> _Document_
────────────────────

The history of the lens

When was it invented, the little piece of glass that would change the world? No one knows for sure. By Peter Hennig

The Lens When was it invented, the little piece of glass that would change the world? No one knows for sure. By Peter Hennig In Ancient China, Greece, and Rome, they probably used 'magnifying-stones' of polished rock crystal, but it was not until about 1000 that the principles of the lens were properly described by an Arabic physicist, Ibn el-Haitam. His was not only the first correct account of how light is refracted by a lens, but also of how the eye functions in principle.

The microscope and the telescope
By the end of the sixteenth century it was known how a microscope worked. The basic model consisted of two positive lenses at a certain distance from each other, the one in front being small and strongly magnifying. It is a design that is not difficult to come up with if you sit experimenting with different lenses. Nor was the microscope seen as having any great significance to begin with. It was a curiosity that might entertain for a while, a 'flea-glass' that could turn the tiniest insect into terrible monster.
Even the telescope may have been discovered more or less by chance, although one version of the story credits its inventor with a more deliberate approach. It is said that in 1608 a Dutch lens maker, Hans Lippershey, received an order for two lenses. One was to be slightly larger and weakly convergent, the other to be smaller and concave, in other words a diverging lens. When the customer came to collect them, he held the lenses at arms' length from each other, smiled happily, paid, and left.
Lippershey was perplexed, and found no peace until he had cut two more lenses so that he could see what was going on for himself. To his amazement he found that a distant church tower appeared so close that he could see the weather vane quite clearly. News of the invention spread quickly, and only a short time later in Italy, Galileo Galilei began his pioneering study of celestial bodies.

────────────────────

> _Data segment_
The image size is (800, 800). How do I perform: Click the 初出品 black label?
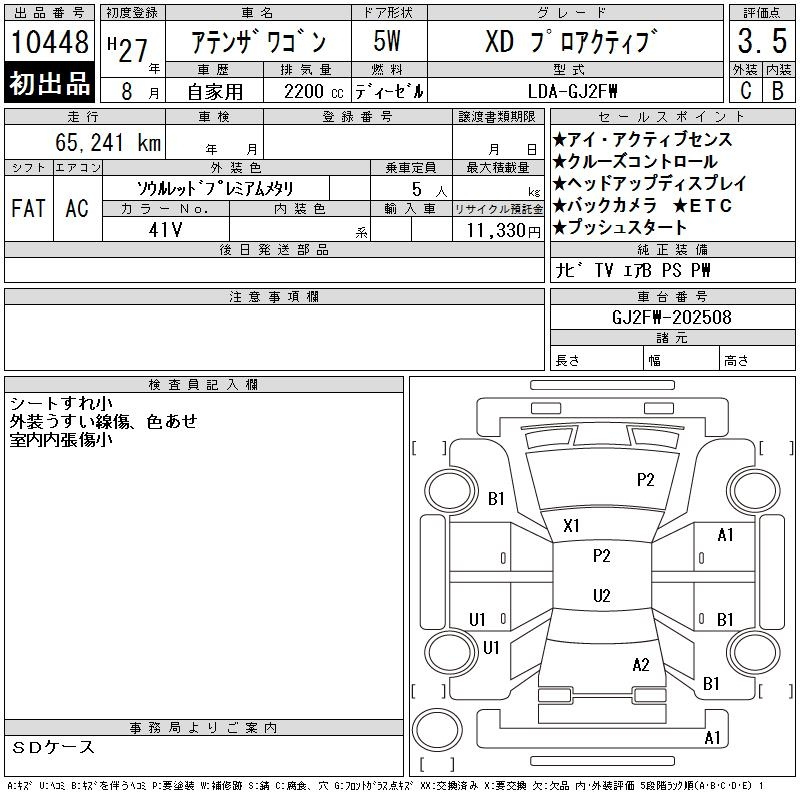click(49, 83)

────────────────────

> _To-do list_
**A.** Answer these questions from the article on the history of the lens:
(i) Who first properly described the principles of the lens, and around what year?
(ii) What did the basic model of the microscope consist of?
(iii) What on the distant church tower could Lippershey see clearly through his lenses?
**B.** Carry on the article on the history of the lens from its last sentence.
The material above comes from a separate source.

> _Final results_
**A.**
(i) Ibn el-Haitam, an Arabic physicist, around 1000.
(ii) Two positive lenses at a certain distance from each other, the one in front being small and strongly magnifying.
(iii) The weather vane.

**B.**
A new world view
The human eye is quite weak in comparison with the eyesight of many predators. Yet we can see more than any other creature because we have supplemented our eyes with extra lenses.
During the seventeenth century, the lens started a formidable revolution in our ability to explore our surroundings and increase our knowledge, and gradually made it possible to alter our circumstances in a positive way.
The new optical instruments brought rapid improvements in navigation, with dramatic results for trade and shipping. Telescopes scanned the heavens - and the old world view died. Microscopes sought out the smallest details - and a whole new world was revealed that we had had no inkling of before.
This was a completely new branch of the tree of knowledge, and it changed our lives in many ways. New instruments that provided new information were fundamentally to change our way of looking at the world, but the lens also contributed change in less dramatic ways.
When it comes to gathering information and assembling knowledge at an individual level, the longer one can continue the better the results. Until the seventeenth century, most specialists ceased their active working life in their forties or fifties when deteriorating eyesight made any detailed work impossible. Once simple spectacles came within their means it meant there was something of a trade revolution, because they could stay active for another fifteen to twenty years. This era marks the beginning of the rapidly accelerating accumulation of knowledge that was to become the technical basis of the industrial revolution in the eighteenth century.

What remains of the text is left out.